La derrota del pasado domingo ante Vélez por 2-1 en Liniers dejó secuelas profundas en el corazón de Boca. Lo que debía ser una jornada de descanso habitual para el plantel profesional se transformó en un lunes de máxima tensión en el Predio de Ezeiza. Por decisión de Claudio Úbeda, se canceló el día libre y los jugadores fueron citados de urgencia para retomar los entrenamientos. El plantel se vio sorprendido por la inesperada aparición de la máxima autoridad del club: Riquelme.
Riquelme reunió al plantel de Boca tras la derrota
El presidente de Boca decidió intervenir personalmente tras el flojo desempeño mostrado ante el «Fortín». Según trascendió, Riquelme mantuvo una charla directa y sin filtros tanto con los futbolistas como con el cuerpo técnico de Úbeda. Durante el encuentro, el ídolo xeneize “tomó la palabra y luego los escuchó”. Fue con el objetivo primordial de intercambiar opiniones sobre el preocupante nivel que viene exhibiendo el equipo.

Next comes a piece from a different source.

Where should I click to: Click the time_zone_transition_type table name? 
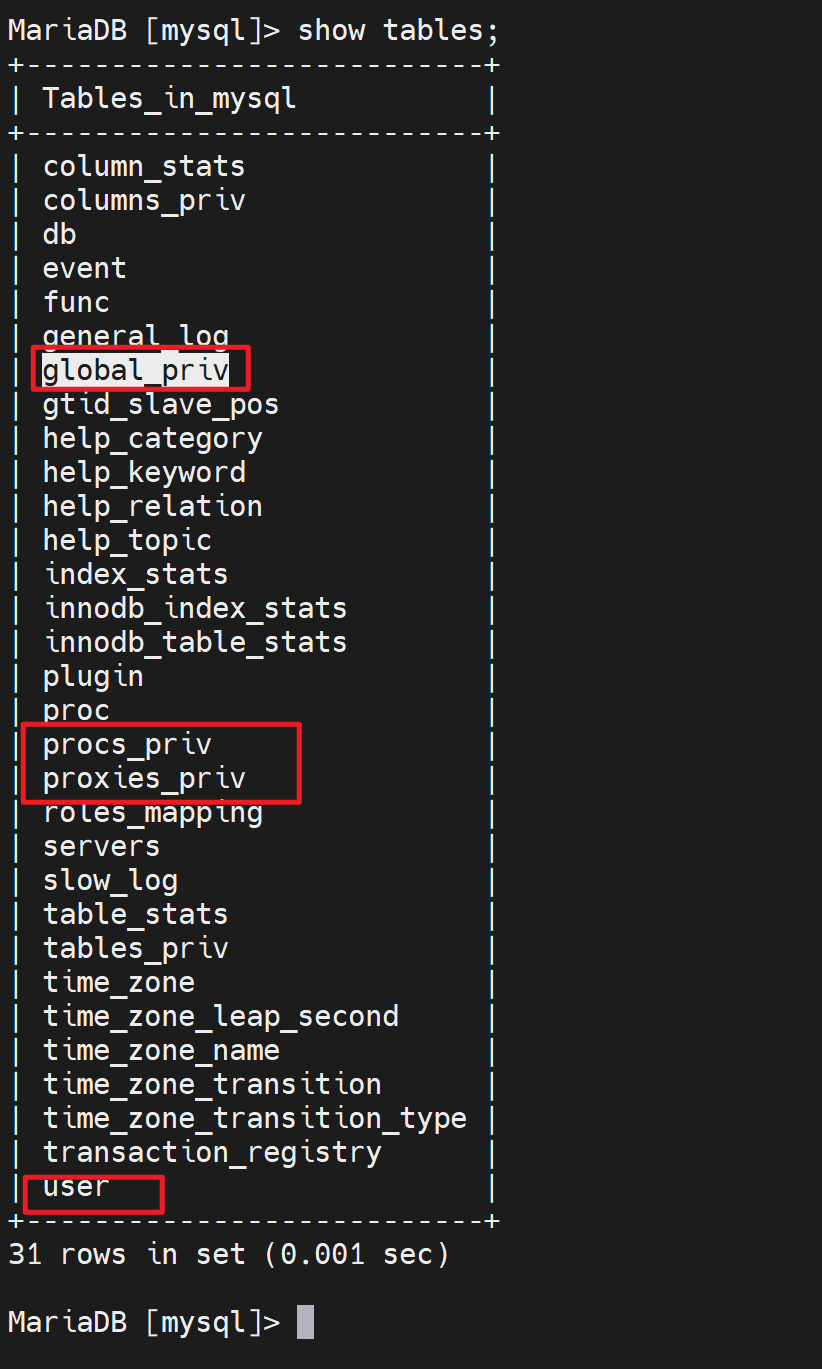point(254,1118)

El presidente de Boca Juniors, Juan Román Riquelme se reunió con el cuerpo técnico y los jugadores de más experiencia del plantel. pic.twitter.com/mF1kqQUQZZ
— Leandro Aguilera (@Tato_Aguilera) February 10, 2026
Sin embargo, el movimiento más fuerte de Riquelme no terminó allí. El dirigente solicitó específicamente una reunión privada con los futbolistas de mayor experiencia y jerarquía del plantel. La intención de esta maniobra estratégica fue clara. Quiere encontrar respuestas urgentes a este “bajón futbolístico” y debatir soluciones en medio de lo que ya se percibe como una crisis de resultados en Boca. Esta metodología de diálogo frontal no es nueva en su gestión, ya que durante el 2025 utilizó tácticas similares tras derrotas dolorosas que marcaron el año del Xeneize.
La cúpula dirigencial no quedó conforme con lo visto en Liniers y así se lo manifestaron a los protagonistas en este encuentro cara a cara. Ahora, la presión se traslada al campo de juego. Boca tendrá la oportunidad de redimirse ante su gente el próximo domingo 15 de febrero, cuando reciba a Platense en la Bombonera. Con el apoyo de su público, el equipo deberá demostrar que la charla con el presidente surtió efecto para enderezar el rumbo en el campeonato local.